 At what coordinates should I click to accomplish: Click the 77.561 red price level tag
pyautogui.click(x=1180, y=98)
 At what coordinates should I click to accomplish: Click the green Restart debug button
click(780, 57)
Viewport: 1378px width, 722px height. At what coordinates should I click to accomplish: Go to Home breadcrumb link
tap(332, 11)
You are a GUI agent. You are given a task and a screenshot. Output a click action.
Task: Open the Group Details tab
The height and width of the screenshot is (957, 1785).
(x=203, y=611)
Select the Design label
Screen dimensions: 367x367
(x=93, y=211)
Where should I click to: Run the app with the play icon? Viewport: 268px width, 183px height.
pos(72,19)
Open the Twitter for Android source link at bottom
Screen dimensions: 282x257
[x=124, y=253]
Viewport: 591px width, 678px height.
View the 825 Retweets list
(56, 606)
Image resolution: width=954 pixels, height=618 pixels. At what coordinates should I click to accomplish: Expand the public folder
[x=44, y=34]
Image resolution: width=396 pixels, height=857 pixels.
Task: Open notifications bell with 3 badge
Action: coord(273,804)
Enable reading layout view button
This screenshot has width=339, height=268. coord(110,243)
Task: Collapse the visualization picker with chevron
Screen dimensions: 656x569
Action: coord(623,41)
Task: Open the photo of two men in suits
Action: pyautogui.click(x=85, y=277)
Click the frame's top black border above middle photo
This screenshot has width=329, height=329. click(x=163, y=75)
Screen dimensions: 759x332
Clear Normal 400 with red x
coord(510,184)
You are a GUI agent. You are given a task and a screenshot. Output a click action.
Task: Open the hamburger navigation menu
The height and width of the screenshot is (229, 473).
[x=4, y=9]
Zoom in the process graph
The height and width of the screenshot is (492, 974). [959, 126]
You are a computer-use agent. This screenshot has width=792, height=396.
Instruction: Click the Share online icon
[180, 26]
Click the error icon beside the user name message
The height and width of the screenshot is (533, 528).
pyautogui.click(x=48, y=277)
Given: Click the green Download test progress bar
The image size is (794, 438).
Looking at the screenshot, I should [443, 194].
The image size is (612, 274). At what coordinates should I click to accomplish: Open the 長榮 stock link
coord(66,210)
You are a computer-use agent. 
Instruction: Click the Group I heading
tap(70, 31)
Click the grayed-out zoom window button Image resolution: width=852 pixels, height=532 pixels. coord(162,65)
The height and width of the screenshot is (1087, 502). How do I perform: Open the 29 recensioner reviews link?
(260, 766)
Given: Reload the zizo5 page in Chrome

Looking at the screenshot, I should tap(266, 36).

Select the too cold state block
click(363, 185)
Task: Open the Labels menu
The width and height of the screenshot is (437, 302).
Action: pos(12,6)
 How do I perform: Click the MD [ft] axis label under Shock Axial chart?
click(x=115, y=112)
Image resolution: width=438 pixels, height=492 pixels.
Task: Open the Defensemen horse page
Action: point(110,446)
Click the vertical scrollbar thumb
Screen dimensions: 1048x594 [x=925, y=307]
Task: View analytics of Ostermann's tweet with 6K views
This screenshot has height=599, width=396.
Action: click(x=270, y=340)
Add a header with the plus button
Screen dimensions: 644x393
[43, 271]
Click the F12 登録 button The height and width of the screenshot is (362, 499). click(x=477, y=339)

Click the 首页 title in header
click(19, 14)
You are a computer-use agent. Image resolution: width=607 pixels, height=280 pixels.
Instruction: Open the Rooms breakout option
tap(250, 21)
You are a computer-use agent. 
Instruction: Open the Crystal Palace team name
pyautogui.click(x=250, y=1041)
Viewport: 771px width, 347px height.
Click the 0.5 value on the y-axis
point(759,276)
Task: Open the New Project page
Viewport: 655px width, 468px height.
---*---
WHAT NEEDS TO BE DONE: The listing above should be repeated in its entirety, unchanged.

YOUR SOLUTION:
 At what coordinates should I click to accomplish: Click the 77.561 red price level tag
pyautogui.click(x=1180, y=98)
 At what coordinates should I click to accomplish: Click the green Restart debug button
click(780, 57)
Viewport: 1378px width, 722px height. At what coordinates should I click to accomplish: Go to Home breadcrumb link
tap(332, 11)
You are a GUI agent. You are given a task and a screenshot. Output a click action.
Task: Open the Group Details tab
The height and width of the screenshot is (957, 1785).
(x=203, y=611)
Select the Design label
Screen dimensions: 367x367
(x=93, y=211)
Where should I click to: Run the app with the play icon? Viewport: 268px width, 183px height.
pos(72,19)
Open the Twitter for Android source link at bottom
Screen dimensions: 282x257
[x=124, y=253]
Viewport: 591px width, 678px height.
View the 825 Retweets list
(56, 606)
Image resolution: width=954 pixels, height=618 pixels. At what coordinates should I click to accomplish: Expand the public folder
[x=44, y=34]
Image resolution: width=396 pixels, height=857 pixels.
Task: Open notifications bell with 3 badge
Action: coord(273,804)
Enable reading layout view button
This screenshot has width=339, height=268. coord(110,243)
Task: Collapse the visualization picker with chevron
Screen dimensions: 656x569
Action: coord(623,41)
Task: Open the photo of two men in suits
Action: pyautogui.click(x=85, y=277)
Click the frame's top black border above middle photo
This screenshot has width=329, height=329. click(x=163, y=75)
Screen dimensions: 759x332
Clear Normal 400 with red x
coord(510,184)
You are a GUI agent. You are given a task and a screenshot. Output a click action.
Task: Open the hamburger navigation menu
The height and width of the screenshot is (229, 473).
[x=4, y=9]
Zoom in the process graph
The height and width of the screenshot is (492, 974). [959, 126]
You are a computer-use agent. This screenshot has width=792, height=396.
Instruction: Click the Share online icon
[180, 26]
Click the error icon beside the user name message
The height and width of the screenshot is (533, 528).
pyautogui.click(x=48, y=277)
Given: Click the green Download test progress bar
The image size is (794, 438).
Looking at the screenshot, I should [443, 194].
The image size is (612, 274). At what coordinates should I click to accomplish: Open the 長榮 stock link
coord(66,210)
You are a computer-use agent. 
Instruction: Click the Group I heading
tap(70, 31)
Click the grayed-out zoom window button Image resolution: width=852 pixels, height=532 pixels. coord(162,65)
The height and width of the screenshot is (1087, 502). How do I perform: Open the 29 recensioner reviews link?
(260, 766)
Given: Reload the zizo5 page in Chrome

Looking at the screenshot, I should tap(266, 36).

Select the too cold state block
click(363, 185)
Task: Open the Labels menu
The width and height of the screenshot is (437, 302).
Action: pos(12,6)
 How do I perform: Click the MD [ft] axis label under Shock Axial chart?
click(x=115, y=112)
Image resolution: width=438 pixels, height=492 pixels.
Task: Open the Defensemen horse page
Action: point(110,446)
Click the vertical scrollbar thumb
Screen dimensions: 1048x594 [x=925, y=307]
Task: View analytics of Ostermann's tweet with 6K views
This screenshot has height=599, width=396.
Action: click(x=270, y=340)
Add a header with the plus button
Screen dimensions: 644x393
[43, 271]
Click the F12 登録 button The height and width of the screenshot is (362, 499). click(x=477, y=339)

Click the 首页 title in header
click(19, 14)
You are a computer-use agent. Image resolution: width=607 pixels, height=280 pixels.
Instruction: Open the Rooms breakout option
tap(250, 21)
You are a computer-use agent. 
Instruction: Open the Crystal Palace team name
pyautogui.click(x=250, y=1041)
Viewport: 771px width, 347px height.
Click the 0.5 value on the y-axis
point(759,276)
Task: Open the New Project page
Viewport: 655px width, 468px height.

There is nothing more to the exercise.